======== SELECTED PASSAGE

Solving a Tensor Field: Divergence of P = 0

[Päällikkö]

The following isn't actually a homework problem, but this seems to be the natural place to ask questions of this sort. Without further ado,

I have a spherically symmetric tensor field, which is written with the help of dyadics as
$$P(r) = P_n(r)\mathbf{e}_r\mathbf{e}_r + P_t(r)(\mathbf{e}_\theta\mathbf{e}_\theta+\mathbf{e}_\varphi\mathbf{e}_\varphi)$$

From the condition that the divergence of P vanishes, I am to deduce that
$$\frac{d}{dr}(r^2 P_n(r)) = 2r P_t(r)$$

As I've got little to no experience with tensors (especially when they're in dyadic form), I'm at a loss here.


For a vector field A one would calculate the divergence as
$${1 \over r^2}{\partial \left( r^2 A_r \right) \over \partial r} + {1 \over r\sin\theta}{\partial \over \partial \theta} \left( A_\theta\sin\theta \right) + {1 \over r\sin\theta}{\partial A_\phi \over \partial \phi}$$

I tried throwing stuff into here, and ended up with nonsense:
$$\frac{d}{dr}(r^2 P_n(r)) + \cot(\theta) r P_t(r) = 0$$

I suppose the divergence could be calculated, in tensor terminology, as the contraction of P with the covariant derivative. This would lead to three equations, which I couldn't get to give the wanted result.

================
======== DATASET SECTION

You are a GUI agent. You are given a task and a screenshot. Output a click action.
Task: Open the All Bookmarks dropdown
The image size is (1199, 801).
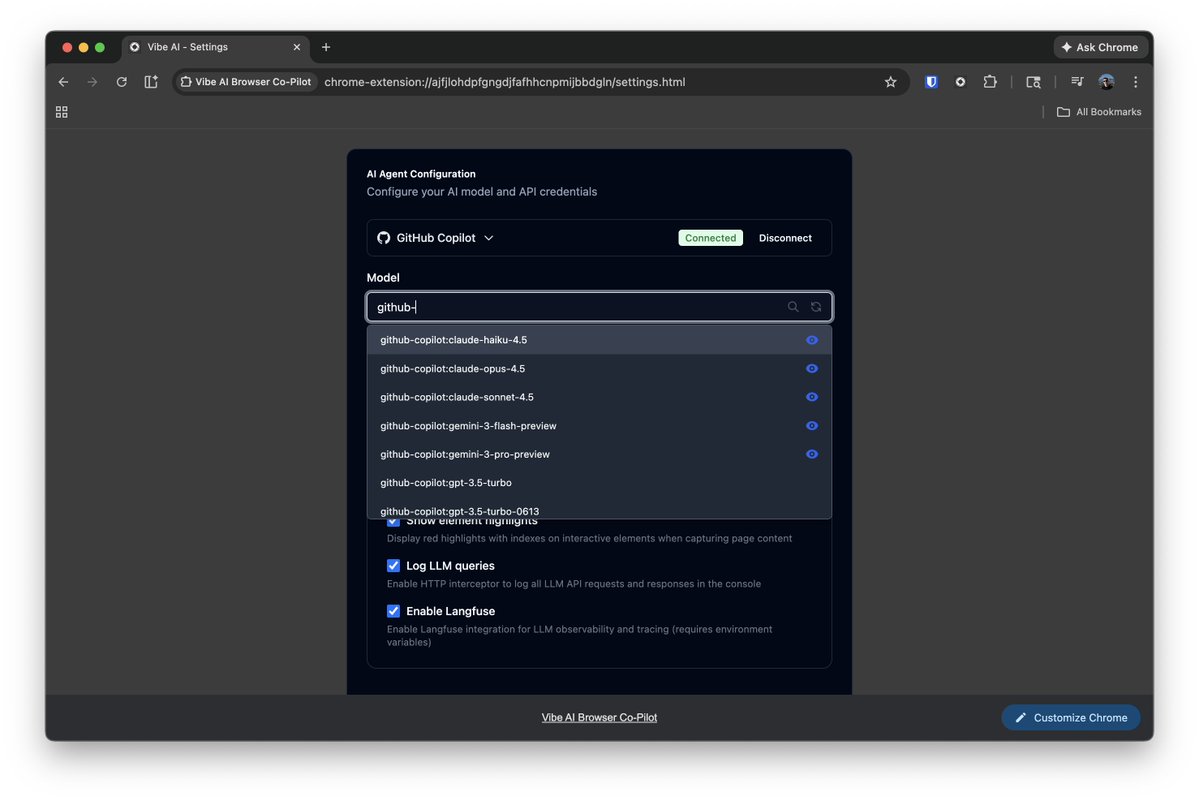pyautogui.click(x=1098, y=111)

================

▶ _WHAT THIS EXERCISE ASKS_:
1 > Please copy word for word the part of the tensor field post that opens with the words containing "For a vector" and closes with "the wanted result.".
2 > Decide whether each statement agrees with the tensor field post, answering yes or no and quoting the words that decide it: (a) The poster presents the question as a homework problem. (b) The tensor field is spherically symmetric. (c) The poster has considerable experience with tensors.
3 > According to the tensor field post, how many equations would taking the contraction of P with the covariant derivative lead to?

▶ _SOLUTIONS BY TASK_:
1 >
For a vector field A one would calculate the divergence as
$${1 \over r^2}{\partial \left( r^2 A_r \right) \over \partial r} + {1 \over r\sin\theta}{\partial \over \partial \theta} \left( A_\theta\sin\theta \right) + {1 \over r\sin\theta}{\partial A_\phi \over \partial \phi}$$

I tried throwing stuff into here, and ended up with nonsense:
$$\frac{d}{dr}(r^2 P_n(r)) + \cot(\theta) r P_t(r) = 0$$

I suppose the divergence could be calculated, in tensor terminology, as the contraction of P with the covariant derivative. This would lead to three equations, which I couldn't get to give the wanted result.

2 >
(a) No: "The following isn't actually a homework problem"
(b) Yes: "I have a spherically symmetric tensor field"
(c) No: "I've got little to no experience with tensors"

3 > Three equations.